Each of the 10 new pieces in Limited Too are striking in their own right. Kuzak’s artwork stretches from the overtly feminine, like the fairies, to representations of tools or machinery: a paddle hanging from the ceiling and a wheel shaped cut out affixed to the wall. As individual objects, the paddle and the wheel might represent archaic torture tools, but both are also caked in sand — an extreme departure from the velvety and soft materials used in her feminine imagery. It is through this contrast that Kuzak achieves a sort of awkward, yet contained, excitement; not unlike a pre-teen entering a Limited Too store for the first time.
“Julia Kristeva in ‘Powers of Horror’ talks about abjection as a vehicle for someone to map out their limits through their disgust and fascination. In my work, especially the digital paintings, I’m led by disgust and fascination,“ Kuzak says.

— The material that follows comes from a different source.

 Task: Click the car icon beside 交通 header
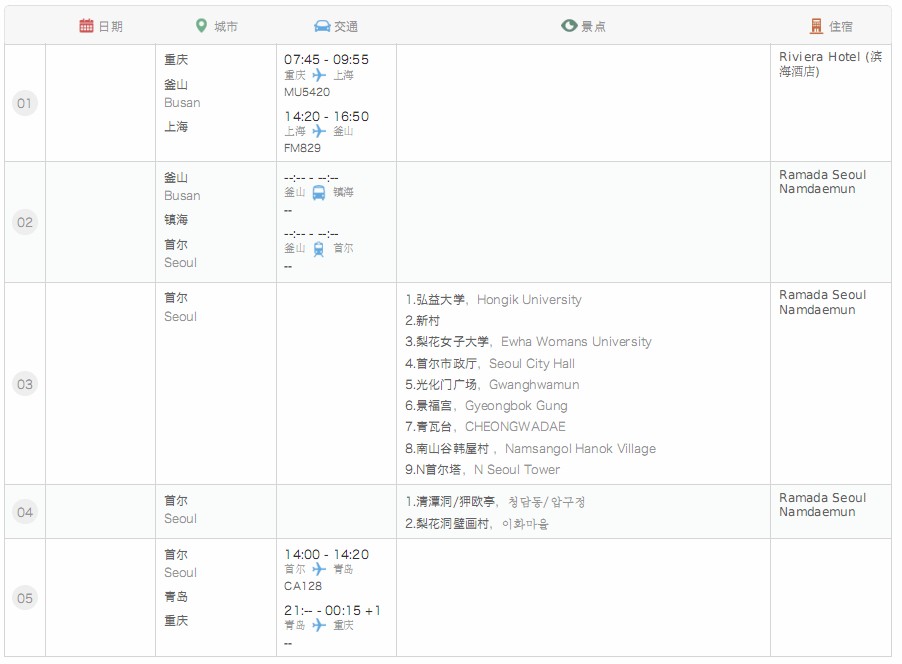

A lot of Kuzak’s inspiration comes from sites like Tumblr and DeviantArt, but much of her work feels like it could live alongside classic feminist and surrealist works. The pencil sketch titled Sylvia features an ailing woman in a hospital bed, which immediately brings to mind Frida Kahlo’s painting Henry Ford Hospital. Something about the perspective of the bed, or maybe the fact that Kahlo’s painting is based on an experience she had in a Detroit hospital, keeps these two works cosmically connected. Triumph features a naked woman seated with her legs spread and gashes on her knees. The digital painting was printed onto a piece of fabric, evocative of more contemporary feminist artists like Hannah Wilke.
Unlike Wilke, Kuzak never uses her own image. It might seem antithetical for a young, internet-influenced artist to not use the selfie as a basis for her woman-centered artworks, but it actually draws from an internet culture of proliferation. Tumblr’s whole platform thrives on the sharing and re-sharing of images, and although you may be able to track down the original sharer, there’s no system in place to truly identify where that image first came from. To some, this might seem like stealing, but for others it’s a way to find commonality between users.

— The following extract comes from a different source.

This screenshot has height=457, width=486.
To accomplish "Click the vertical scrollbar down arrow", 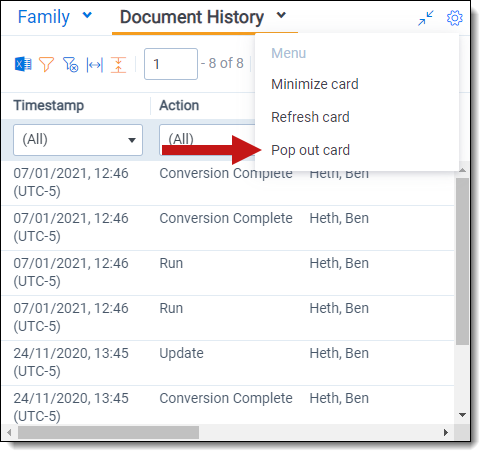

Upon first glance Limited Too may seem disjointed, but of the four themes the artist lists as guides for her exhibition — fear, pain, memory, and desire — fear is the one that I keep returning to. The 10 works are arranged in a way that the playful images alternate with the darker or more disturbing scenes. Fear, in this case, is represented in images depicting illness, naiveté, and more psychological triggers. Like all successful art, Kuzak’s work feels vaguely familiar, like an early aughts music video, or a classic thriller, her success also lies in her ability to get the viewer to draw these connections on their own.
Limited Too is on view Saturdays or by appointment at in lieu gallery until April 14th.